*Exercise goal*:
Copy out the entire text about Kenya Airways word for word.

The airline’s fleet shrunk while expansion has been drastically cut to stem cash burn. The carrier, before the coming of Emirates and Qatar to Nigeria over a decade ago, operated to East Africa, Middle-East, and to Europe. In fact, it was the carrier of choice among Nigerians, Ghanaians, and West Africans to East Africa, Middle-East and Europe. 

Along with Africa’s most profitable airline, Ethiopian, Kenya Airways quickly spread its wings to Abuja but had since left the Abuja route amid stiff competition from Ethiopia and Emirates. Country Manager, Kenya Airways (Nigeria), Mr. Hafeez Balogun told AirInsight that the airline’s operations are very quiet, saying, “Nothing is happening for now. We are trying to cut costs. There is no expansion for now. We have been able and trying to stabilize”.

The loss-making airline (48.9% government-owned and 7.8% held by Air France-KLM) was privatized 25 years ago but sank into debt and losses in 2014. Lawmakers voted to re-nationalize late last year. “The Transport Ministry needed three months to think through and then give a proposal on the aviation shareholding company and the entire structure,” David Pkosing, the chairman of parliament’s transport committee, said recently.

From the start, Kenya Airways flew a mix of domestic and international flights. In 1977, two Boeing 707-321s began flying the Nairobi – Frankfurt – London route. They leased these two planes from British Midland. Locally, the airline was using a Douglas DC-9-52 and several Fokker F27-200s. The airline flourished over the next few years. By 1980, Kenya Airways was flying five Boeings and had significantly expanded its range of international destinations. Most of these destinations were in Africa, but Kenya Airways was also stretching its wings as far as Mumbai and Zurich.

*Data extract*:

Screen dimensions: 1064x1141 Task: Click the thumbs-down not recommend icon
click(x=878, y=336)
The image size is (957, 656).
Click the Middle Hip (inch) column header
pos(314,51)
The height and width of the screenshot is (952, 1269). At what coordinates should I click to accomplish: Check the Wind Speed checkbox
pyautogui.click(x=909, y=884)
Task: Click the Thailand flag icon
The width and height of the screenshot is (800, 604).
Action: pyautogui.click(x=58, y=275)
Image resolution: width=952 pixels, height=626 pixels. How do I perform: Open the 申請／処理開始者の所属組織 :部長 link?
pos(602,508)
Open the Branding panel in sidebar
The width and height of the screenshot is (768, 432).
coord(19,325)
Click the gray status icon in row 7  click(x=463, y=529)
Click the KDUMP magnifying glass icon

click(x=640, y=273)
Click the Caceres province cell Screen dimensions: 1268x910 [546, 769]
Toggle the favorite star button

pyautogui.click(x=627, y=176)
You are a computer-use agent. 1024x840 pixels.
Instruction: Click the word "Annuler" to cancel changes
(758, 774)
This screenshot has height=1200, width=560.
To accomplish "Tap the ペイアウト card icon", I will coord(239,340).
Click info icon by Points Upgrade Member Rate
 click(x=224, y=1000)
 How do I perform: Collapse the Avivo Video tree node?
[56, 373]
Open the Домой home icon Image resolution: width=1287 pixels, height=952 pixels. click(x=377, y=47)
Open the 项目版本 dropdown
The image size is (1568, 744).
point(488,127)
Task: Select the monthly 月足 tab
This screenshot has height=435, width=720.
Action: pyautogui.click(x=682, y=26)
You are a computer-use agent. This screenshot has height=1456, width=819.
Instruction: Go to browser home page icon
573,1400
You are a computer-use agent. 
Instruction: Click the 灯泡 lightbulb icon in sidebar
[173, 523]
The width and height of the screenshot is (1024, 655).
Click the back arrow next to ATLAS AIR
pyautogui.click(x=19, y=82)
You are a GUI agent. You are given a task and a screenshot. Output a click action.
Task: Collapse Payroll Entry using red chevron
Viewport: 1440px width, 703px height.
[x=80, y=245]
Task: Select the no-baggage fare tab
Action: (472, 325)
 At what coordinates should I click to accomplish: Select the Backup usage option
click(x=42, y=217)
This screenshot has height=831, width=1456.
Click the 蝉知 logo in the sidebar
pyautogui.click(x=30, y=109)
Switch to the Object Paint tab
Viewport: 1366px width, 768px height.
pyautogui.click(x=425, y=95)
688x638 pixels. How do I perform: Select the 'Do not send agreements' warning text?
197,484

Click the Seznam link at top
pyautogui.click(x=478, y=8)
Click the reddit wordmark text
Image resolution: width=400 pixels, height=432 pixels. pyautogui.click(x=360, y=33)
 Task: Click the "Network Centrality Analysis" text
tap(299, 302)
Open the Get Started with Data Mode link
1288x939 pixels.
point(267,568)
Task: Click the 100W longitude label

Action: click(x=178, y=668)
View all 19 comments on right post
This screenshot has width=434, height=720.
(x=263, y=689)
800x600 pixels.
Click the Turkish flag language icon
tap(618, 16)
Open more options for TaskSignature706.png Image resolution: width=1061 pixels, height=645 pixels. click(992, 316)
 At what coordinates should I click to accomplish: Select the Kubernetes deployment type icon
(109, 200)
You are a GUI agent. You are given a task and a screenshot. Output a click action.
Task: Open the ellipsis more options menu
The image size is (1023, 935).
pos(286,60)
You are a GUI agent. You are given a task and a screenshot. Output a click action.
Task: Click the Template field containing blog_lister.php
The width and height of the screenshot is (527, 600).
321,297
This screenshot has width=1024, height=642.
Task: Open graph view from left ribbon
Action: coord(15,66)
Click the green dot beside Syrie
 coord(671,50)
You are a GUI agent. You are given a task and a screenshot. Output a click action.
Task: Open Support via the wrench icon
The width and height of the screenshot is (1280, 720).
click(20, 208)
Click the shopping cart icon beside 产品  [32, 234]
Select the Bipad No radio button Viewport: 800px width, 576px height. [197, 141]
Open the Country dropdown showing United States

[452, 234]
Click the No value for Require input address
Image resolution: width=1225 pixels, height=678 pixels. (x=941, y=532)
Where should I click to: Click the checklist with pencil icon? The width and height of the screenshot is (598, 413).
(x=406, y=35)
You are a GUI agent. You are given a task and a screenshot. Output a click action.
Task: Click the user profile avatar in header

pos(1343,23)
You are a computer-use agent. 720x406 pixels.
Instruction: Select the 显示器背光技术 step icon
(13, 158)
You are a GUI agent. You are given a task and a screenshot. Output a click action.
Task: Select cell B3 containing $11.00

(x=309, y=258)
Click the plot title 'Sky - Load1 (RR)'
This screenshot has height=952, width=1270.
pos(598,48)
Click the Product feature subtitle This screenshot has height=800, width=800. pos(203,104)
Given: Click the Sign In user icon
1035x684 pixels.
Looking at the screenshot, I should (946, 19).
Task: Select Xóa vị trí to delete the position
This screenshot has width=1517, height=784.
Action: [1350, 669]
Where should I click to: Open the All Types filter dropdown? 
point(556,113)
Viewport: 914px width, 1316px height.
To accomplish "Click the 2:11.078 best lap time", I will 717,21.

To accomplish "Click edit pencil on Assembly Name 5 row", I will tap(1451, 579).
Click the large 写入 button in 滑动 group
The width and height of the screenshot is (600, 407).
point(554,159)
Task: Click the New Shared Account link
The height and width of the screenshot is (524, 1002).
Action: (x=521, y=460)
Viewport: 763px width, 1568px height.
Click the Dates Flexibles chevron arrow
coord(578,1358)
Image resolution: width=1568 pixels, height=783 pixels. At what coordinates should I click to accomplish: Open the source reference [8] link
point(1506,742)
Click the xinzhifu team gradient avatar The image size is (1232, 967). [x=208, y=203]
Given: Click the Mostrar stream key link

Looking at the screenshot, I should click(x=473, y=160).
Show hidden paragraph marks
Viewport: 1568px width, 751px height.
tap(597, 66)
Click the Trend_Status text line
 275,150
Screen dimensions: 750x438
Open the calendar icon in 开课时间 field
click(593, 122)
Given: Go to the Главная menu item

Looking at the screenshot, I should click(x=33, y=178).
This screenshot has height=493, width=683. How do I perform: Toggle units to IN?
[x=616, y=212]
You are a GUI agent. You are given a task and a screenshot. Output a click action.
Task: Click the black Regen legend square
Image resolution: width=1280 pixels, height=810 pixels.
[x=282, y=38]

*Task result*:
The airline’s fleet shrunk while expansion has been drastically cut to stem cash burn. The carrier, before the coming of Emirates and Qatar to Nigeria over a decade ago, operated to East Africa, Middle-East, and to Europe. In fact, it was the carrier of choice among Nigerians, Ghanaians, and West Africans to East Africa, Middle-East and Europe. 

Along with Africa’s most profitable airline, Ethiopian, Kenya Airways quickly spread its wings to Abuja but had since left the Abuja route amid stiff competition from Ethiopia and Emirates. Country Manager, Kenya Airways (Nigeria), Mr. Hafeez Balogun told AirInsight that the airline’s operations are very quiet, saying, “Nothing is happening for now. We are trying to cut costs. There is no expansion for now. We have been able and trying to stabilize”.

The loss-making airline (48.9% government-owned and 7.8% held by Air France-KLM) was privatized 25 years ago but sank into debt and losses in 2014. Lawmakers voted to re-nationalize late last year. “The Transport Ministry needed three months to think through and then give a proposal on the aviation shareholding company and the entire structure,” David Pkosing, the chairman of parliament’s transport committee, said recently.

From the start, Kenya Airways flew a mix of domestic and international flights. In 1977, two Boeing 707-321s began flying the Nairobi – Frankfurt – London route. They leased these two planes from British Midland. Locally, the airline was using a Douglas DC-9-52 and several Fokker F27-200s. The airline flourished over the next few years. By 1980, Kenya Airways was flying five Boeings and had significantly expanded its range of international destinations. Most of these destinations were in Africa, but Kenya Airways was also stretching its wings as far as Mumbai and Zurich.